Thursday brought rain, giving us a perfect opportunity to visit the Denver Art Museum. We started with the small but interesting collection of European and American painting, sculpture, and furniture; then toured a special exhibit of Amish and Mennonite quilts; and ended up on the ground floor for a special show of quilts from Gee’s Bend, Louisiana. After lunch of gourmet macaroni and cheese (whole grain pasta with a sauce made from four kinds of cheese), we entered the Asian galleries, where we stayed until closing.
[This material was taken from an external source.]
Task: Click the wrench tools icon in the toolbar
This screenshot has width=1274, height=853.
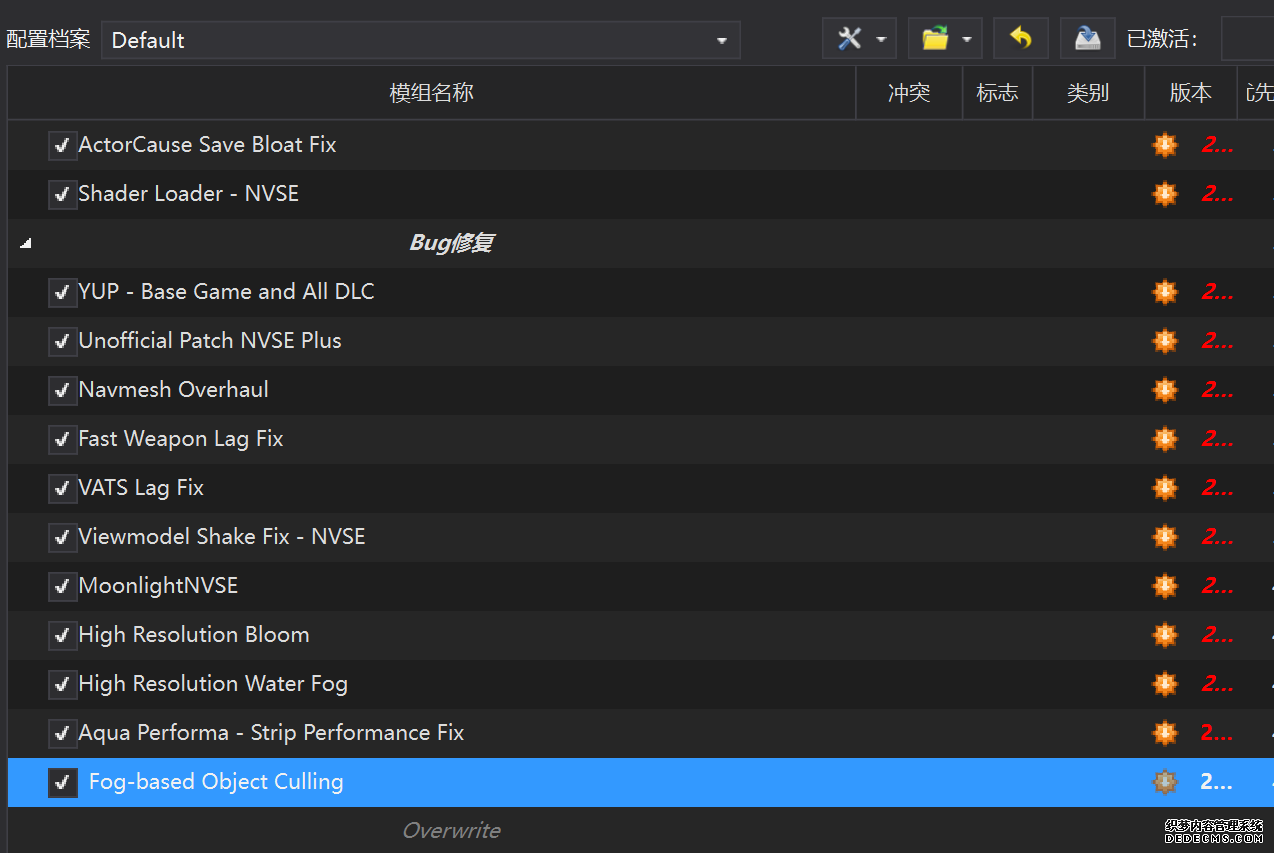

Statues of Vishnu, Shiva and Parvati, Ganesh, and other deities greeted us in the India section. Later on, we communed with several Buddhas and then immersed ourselves in the inkwells, tables, paintings, and other accoutrements of the scholar’s tradition in China. Just before leaving, we came upon a gallery devoted to objects from the Han Dynasty, which ruled China from 206 BCE to 220 CE. The sculptures there enchanted me with their simple shapes and flowing lines. A prancing horse stood out from the other pieces thanks to his swaggering stride and enormous lips pulled back to reveal large teeth and a mischievous smile.
On our way home we stopped for a treat at Bonnie Brae ice cream parlor, justly famous for the many flavors it makes. In the evening, we dined at The Fort in Morrison, which specializes in wild game and preserves food traditions from the days of the Santa Fe Trail. Although the menu offered rocky mountain oysters, rattlesnake cakes, and other delicacies, my altitude-weary system made do with nothing more adventurous than a bison filet with lobster tail. My husband, however, tried the wild game platter, which presented a bison steak, elk chop, and roasted quail. We both enjoyed the prickly pear cocktail. While eating at our window table, we watched the sky darken and turn blue and then indigo as the Sun set and the city lights north of us began to twinkle against the sky and the mountain peaks. Afterward, we wandered through the restaurant’s courtyard, admiring the adobe architecture and the scent of the outdoor fire.
The next day was our last in Colorado, and we opted to see downtown via a walking tour. At length we found the Brown Palace, an elegant old hotel that brought back memories of my stay there on business many years ago. After admiring the ornate lobby, we made our way to “Lodo” (lower downtown) for lunch with the daughter of a friend; our conversation ranged from travel and art to reincarnation and Atlantis, and suddenly three hours had passed and it was time to part. That evening, we took in a baseball game between the Rockies and the Milwaukee Brewers; Milwaukee led most of the way but Colorado began to score in the late innings and emerged victorious.
The next morning, we got an early start for home. The time and the miles seemed to pass quickly, and by early evening we were deep into Iowa. In a final homage to Mercury’s retrograde, we scrapped our original plan for a two-day return journey and opted to drive straight through. We reached Chicago around three the next morning, pulling up in front of our house to the sound of birds chirping. Our two cats were confused yet overjoyed to see us and joined us on the bed when we finally turned in around 4 a.m.